Advice on programming and assessment

About this assessment task
This NSW Board of Studies resource is designed to help teachers understand key aspects of information and software technology.
Year band: 7-8, 9-10
AssessmentAssessment
By the end of Year 8, students:
- develop and modify creative digital solutions, decompose real-world problems, and evaluate alternative solutions against user stories and design criteria. Students acquire, interpret and model data with spreadsheets and represent data with integers and binary. They design and trace algorithms and implement them in a general-purpose programming language. Students select appropriate hardware for particular tasks, explain how data is transmitted and secured in networks, and identify cyber security threats. They select and use a range of digital tools efficiently and responsibly to create, locate and share content; and to plan, collaborate on and manage projects. Students manage their digital footprint.
By the end of Year 10, students:
- develop and modify innovative digital solutions, decompose real-world problems, and critically evaluate alternative solutions against stakeholder elicited user stories. Students acquire, interpret and model complex data with databases and represent documents as content, structure and presentation. They design and validate algorithms and implement them, including in an object-oriented programming language. Students explain how digital systems manage, control and secure access to data; and model cyber security threats and explore a vulnerability. They use advanced features of digital tools to create interactive content, and to plan, collaborate on, and manage agile projects. Students apply privacy principles to manage digital footprints.
Assessment
Description
This document contains a description of a process for designing assessment. It incorporates two sample units of work at Stage 5: database design project, and digital media project. The document has been provided by the NSW Board of Studies as part of their resource provision for information and software technology (7–10).

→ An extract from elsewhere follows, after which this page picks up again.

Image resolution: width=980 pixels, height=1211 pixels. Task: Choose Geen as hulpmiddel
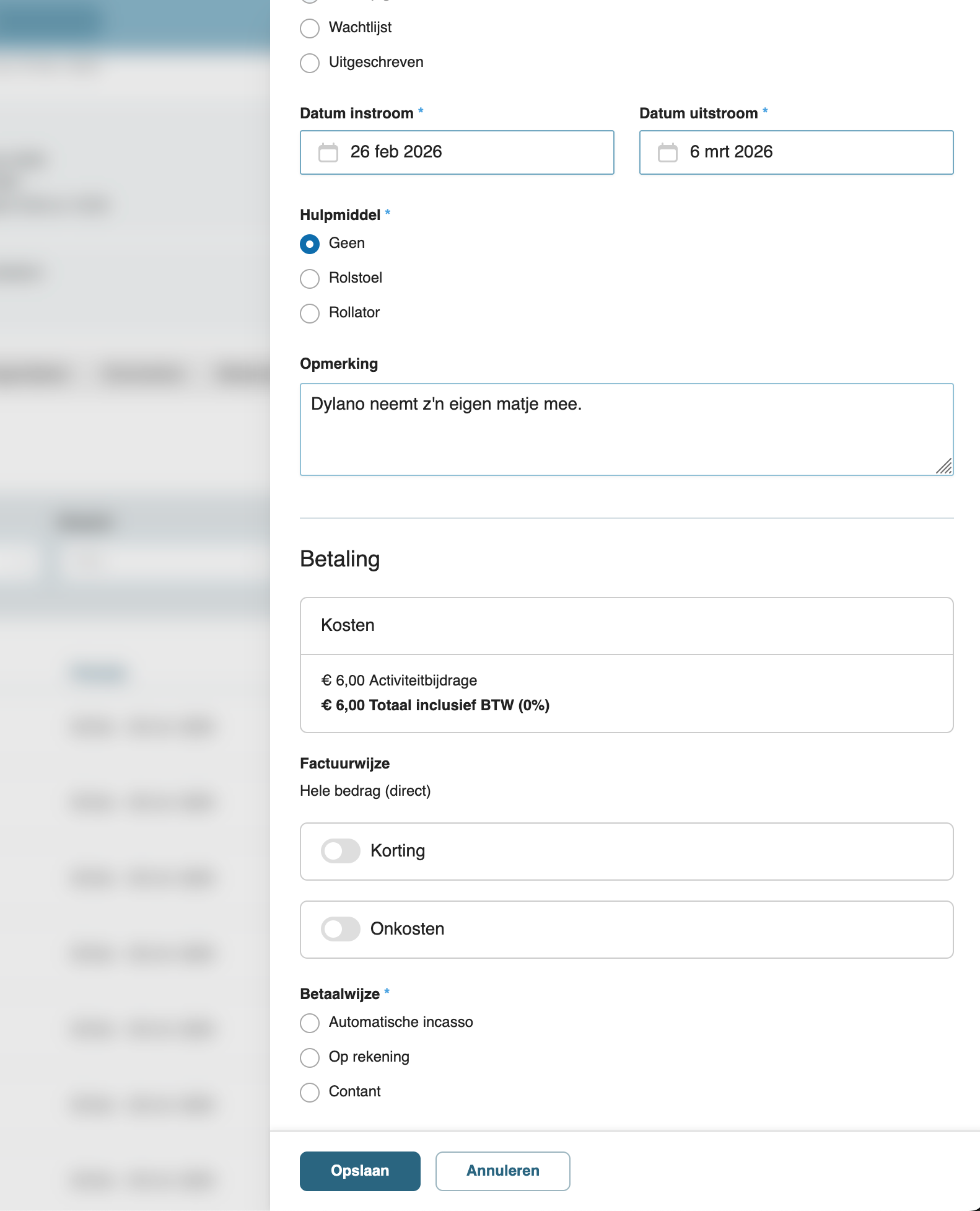tap(310, 244)
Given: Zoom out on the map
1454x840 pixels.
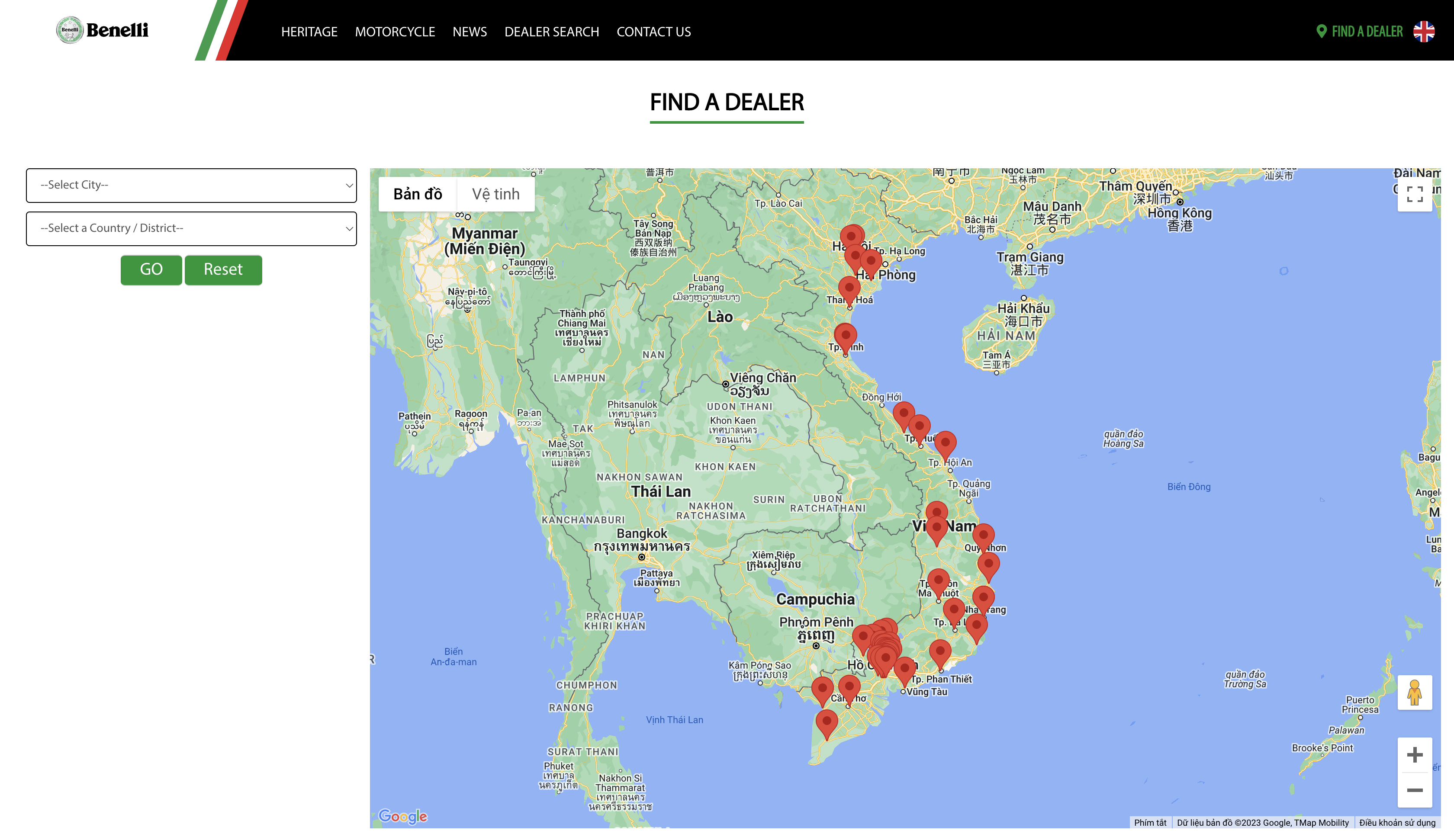Looking at the screenshot, I should click(x=1414, y=790).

This resource is designed to help teachers understand key aspects of information and software technology, which has substantial overlap with the content and requirements of digital technologies, specifically in the areas of:
- discussion of data requirements and data types
- digital systems and information systems
- legal and ethical issues
- impact of technologies on society
- user interface design
- collaboration and group work.
The document provides advice on how to construct a program of study that covers the scope of information and software technology, including a scope and sequence description, a process for planning and sequencing units of work, and for developing learning and teaching activities. The exemplar, database design project, provides insights that are relevant and informative for future digital technologies assessments.
Additional details
This resource describes an assessment framework based on a model that integrates learning and assessment, presented first as a generic model, and then through examples relevant to information and software technology (specifically of interest, database design project).
The document describes the assessment for learning framework in a generic sense, before proceeding with detailed, annotated examples of its application. Of particular interest is the application to database design, which forms an informative basis for application of the framework to future digital technologies assessments.
Guidance for use
This is a demonstration of the application of the Assessment for learning framework in a computational context. It can be used as a guide for developing further assessments specific to digital technologies.